EN From the jury minutes: The project is a convincing, sensitive response to the site and the remit. The monastery, garden and museum fuse to form a finely proportioned whole as presented to the observer.
A low perimeter plinth encloses the garden, creating an extroverted counterpart to the introverted courtyard of the monastery. The green walkon top of the plinth expands the garden into an open platform. With the exception of the two main superstructures, the entire area of the site thus becomes a versatile playground, which can later be seamlessly integrated with a newly designed Dürersaal or accessible monastery courtyard.
The superstructures are cleverly positioned, in the east as a response to the church roof, aligned parallel to the Tinne in order to provide an opening to the south towards the kindergarten and give the museum visibility from the city centre, and in the west as a highlight between the chapel, the church and the steps leading up to the Paterbichl.
On the outside, the museum invites the citizens of Klausen to visit Frag; the wall along the Tinne stream, previously a barrier within the city, no longer exists.

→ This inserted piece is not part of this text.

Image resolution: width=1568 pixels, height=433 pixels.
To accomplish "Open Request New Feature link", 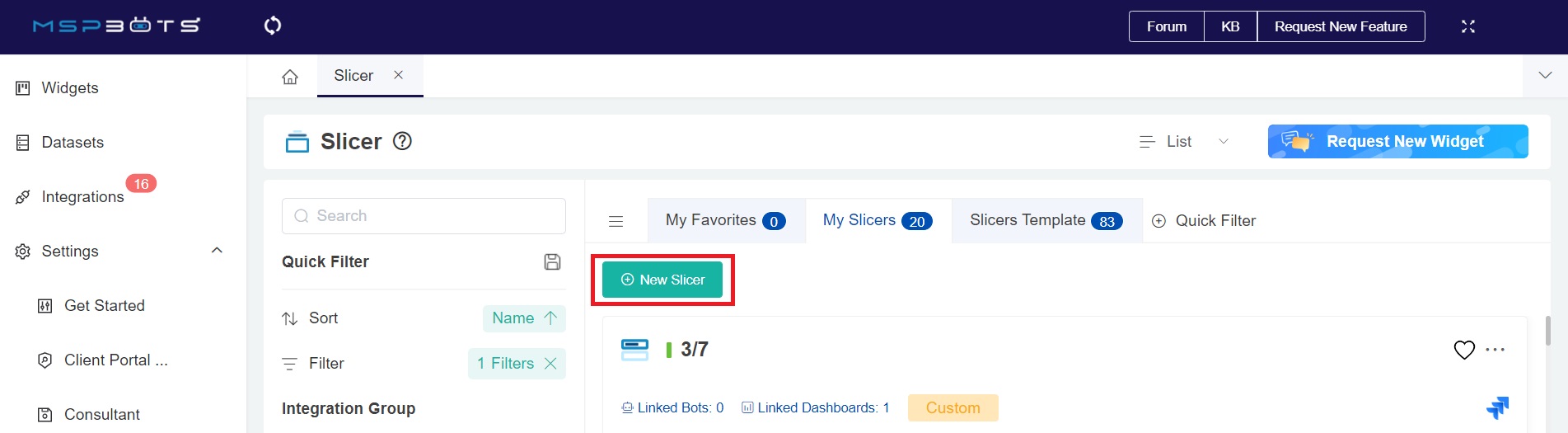I will [1340, 26].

Communication with the kindergarten is also facilitated through direct access and the possible use of the playground on the roof or a garden which the children can look after/use there.

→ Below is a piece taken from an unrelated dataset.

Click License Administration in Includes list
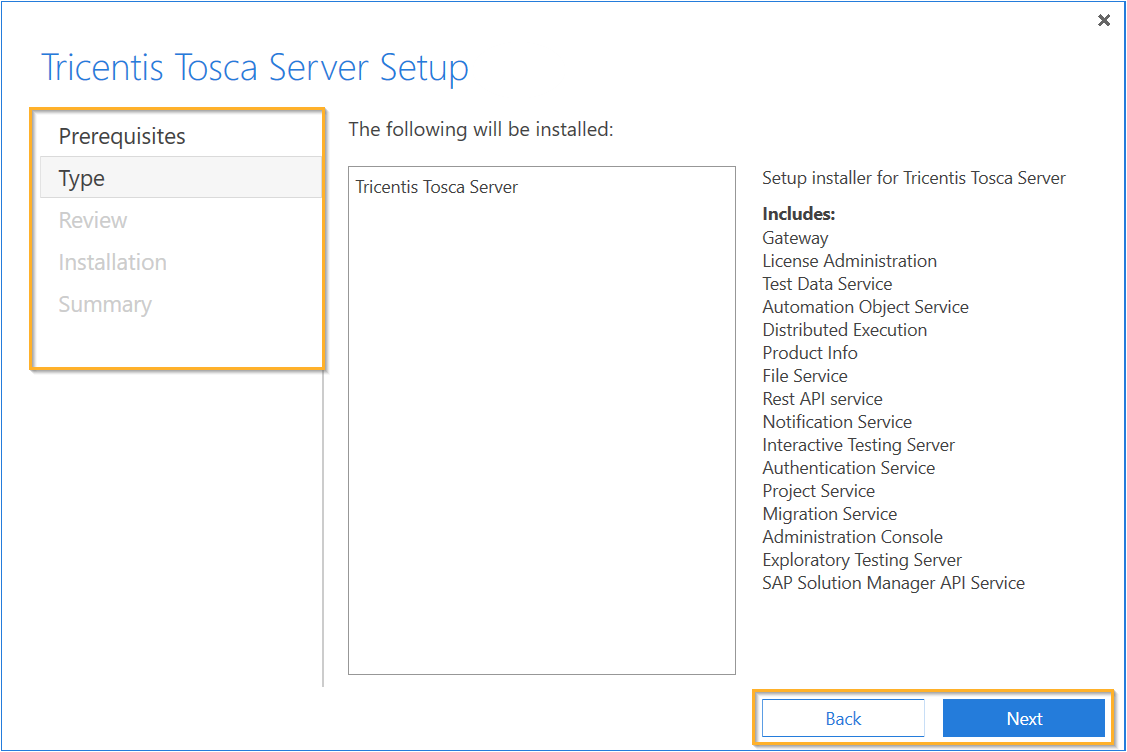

Inside, an impressive space opens up over several levels. The almost 15 m high entrance area with the spiral staircase sculpture makes visitors curious. Accessible from both the garden and the Tinne, this space links the city and the site, activity and contemplation, play and recreation, memory and experimentation.
The variations in room height in the creative zone allow for multiple uses, while the view from the garden encourages visitors to join in. The special exhibition room and duck house are offset and can therefore also be used separately.
The façade of the superstructures is an unpretentious play on the existing buildings. It combines tradition, reminiscence and innovation, and boasts an ecological highlight in the form of solar cells. The fact that the building practically sits on the terrain instead of being buried deep into the ground is also considered an ecological advantage.
Here, TINNE young museum klausen enters into a symbiosis with the Capuchin monastery, appears composed and at the same time open, stimulating without being obtrusive, and is a great asset to the City of Artists Klausen.